There is also a great paradox associated with being a Floridian: Our state’s greatest asset is also a significant liability. With 1,350 miles of coastline, relatively low elevations, and communities built largely on former swampland, Florida remains particularly vulnerable to the risk of flooding caused by sea level rise. Over the last several years, we have seen that risk grow exponentially.
In addition to the immense damage caused by storm surge, coastal communities are experiencing more high-tide flooding events, sometimes referred to as “sunny day” or “nuisance” flooding. The area at risk from one foot of projected sea level rise contains more than 65,000 homes and 121,909 Floridians. Over 20% of homes, the largest single investment for most families, have a greater than one-in-four chance of flooding over a 30-year mortgage.
While less immediate, threats to our economy caused by high-tide flooding events and devastating storm surge are also quite troubling. Rising water leads to, among other significant impacts, increases in insurance premiums for all Floridians.
Over the last 20 years, the Republican-led Legislature has taken significant steps to keep our state affordable by consistently reducing the tax burden on families and businesses. Yet, despite this good work, the rising cost of insurance will make Florida less affordable for families and businesses.
What exactly can our state government do? Quite a bit, as it turns out.

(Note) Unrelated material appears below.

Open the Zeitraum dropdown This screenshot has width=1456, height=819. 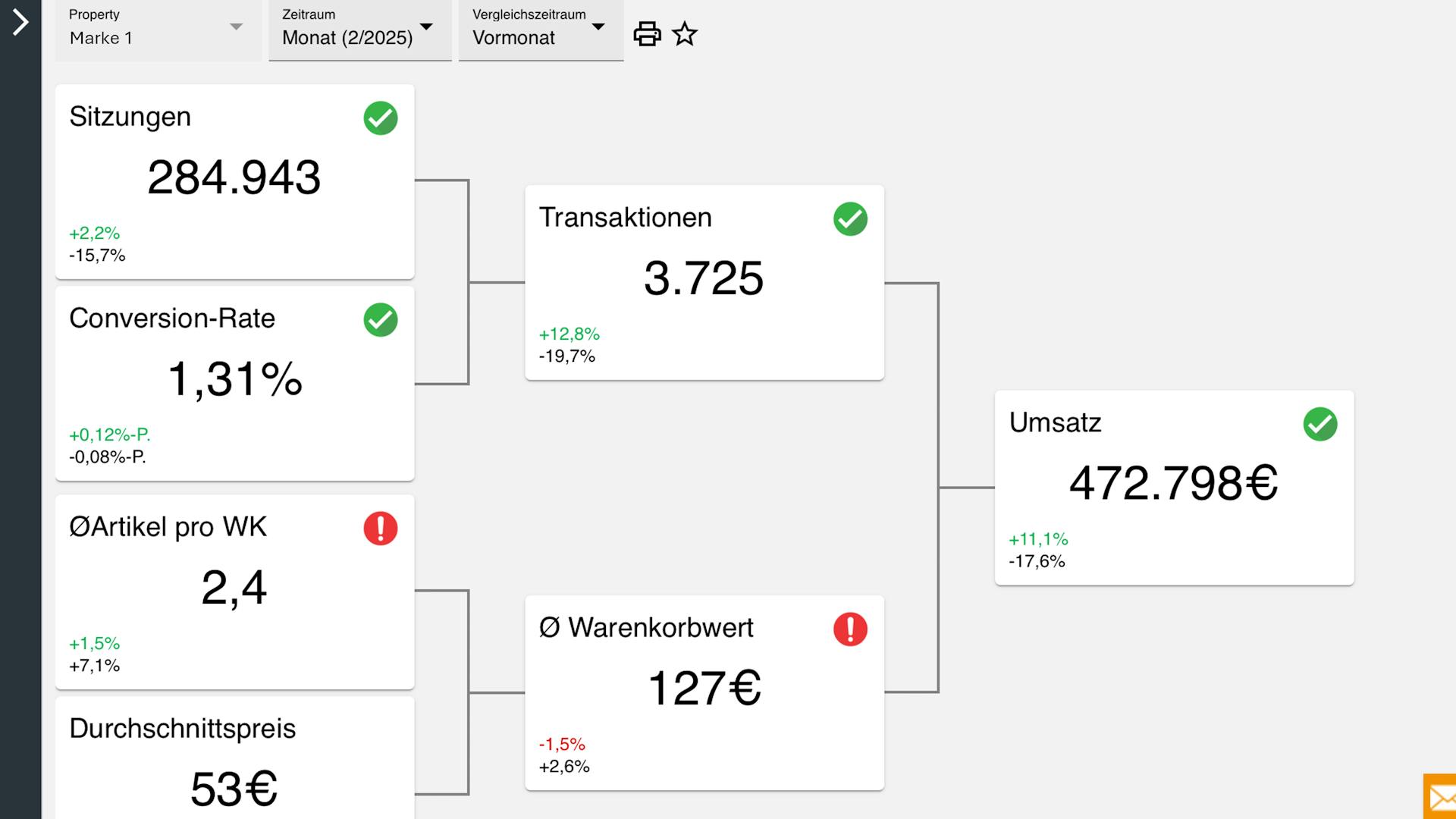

Unlike the overpriced and entirely unrealistic “Green New Deal,” Florida remains focused on finding solutions that actually work. Through grant funding appropriated by the Legislature, Florida’s Resilient Coastlines Program recently announced grant awards that will strengthen resilience initiatives for 30 coastal communities in 17 coastal counties in Florida. Over the next two years we will continue to develop cost-effective strategies that will balance the associated costs with future benefits.